Functional Interactions of Recombinant α₂ Adrenergic Receptor Subtypes and G Proteins in Reconstituted Phospholipid Vesicles

The functional interaction of the recombinant α₂ adrenergic receptor subtypes, α₂-C10 (the human platelet α₂ receptor, equivalent to the α₂A subtype) and α₂-C4 (an α₂ receptor subtype cloned from a human kidney cDNA library), with G proteins was characterized in an in vitro reconstitution system. These receptor subtypes were overexpressed in COS-7 cells and were purified to a specific activity of 1.1-3.3 nmol/mg of protein. The G proteins consisted of G_s (adenylyl cyclase stimulatory) and members of the inhibitory family, including G_i1 G_i2, and G_i3, and G₀. The cloned α subunits of these G proteins were overexpressed in Escherichia coli and were purified to homogeneity. Prior to use, G holoproteins were prepared by mixing the α subunits with βγ subunits that had been purified from bovine brain.
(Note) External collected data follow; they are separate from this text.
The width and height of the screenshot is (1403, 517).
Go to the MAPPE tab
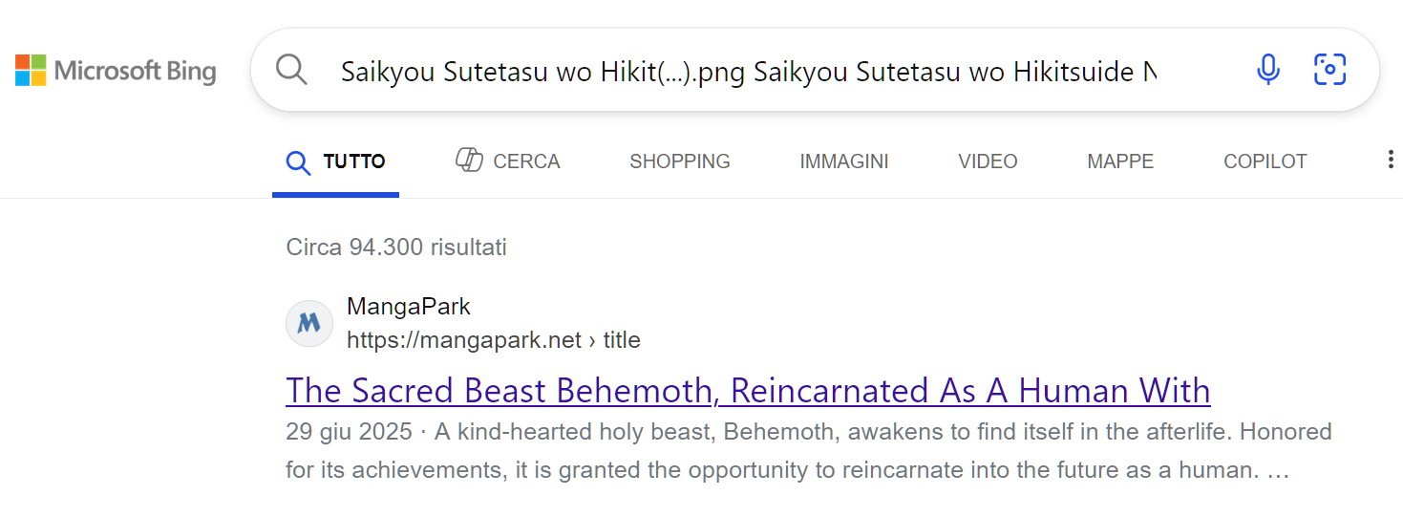click(x=1120, y=162)
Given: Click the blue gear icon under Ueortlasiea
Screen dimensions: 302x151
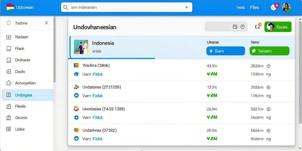Looking at the screenshot, I should (76, 117).
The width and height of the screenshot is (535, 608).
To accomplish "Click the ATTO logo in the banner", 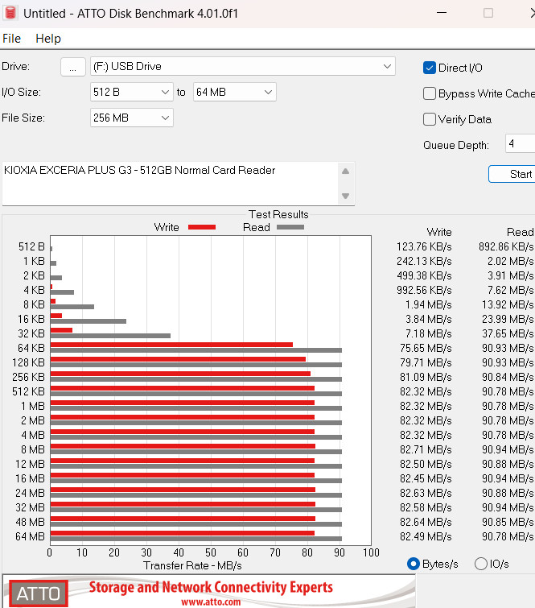I will point(39,594).
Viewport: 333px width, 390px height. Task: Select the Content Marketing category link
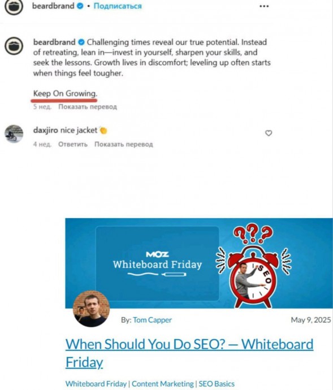pyautogui.click(x=162, y=384)
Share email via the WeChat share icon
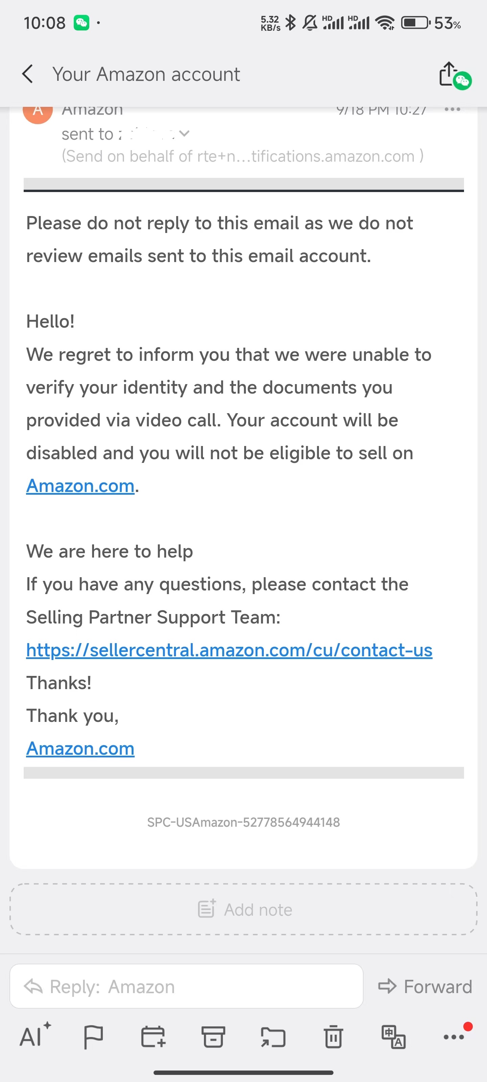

Following reconstitution into phospholipid vesicles, both α₂ receptor subtypes could couple to the inhibitory G proteins but not to G_s, as assessed by agonist stimulation of GTPase activity. The pharmacological specificity of this interaction was preserved with respect to the two receptor subtypes. Between the different inhibitory G proteins, the α₂-C10 adrenergic receptor subtype showed the following preference: G_i3 > G_i1 > G_i2 > G₀. The stimulation of GTPase activity (turnover number) ranged from 6.4-fold (G_i3) to 1.5-fold (G₀). The preference of G-protein interaction for the α₂-C4 receptor subtype was the same as that observed for the α₂-C10, but the extent of activation was slightly lower. The results show that in vitro each of the α₂ adrenergic receptor subtypes can activate multiple G proteins but that clear preferences exist with respect to the individual inhibitory G-protein subtypes. Additionally, it appears that α₂-C10 is coupled more efficiently to G-protein activation than is α₂-C4.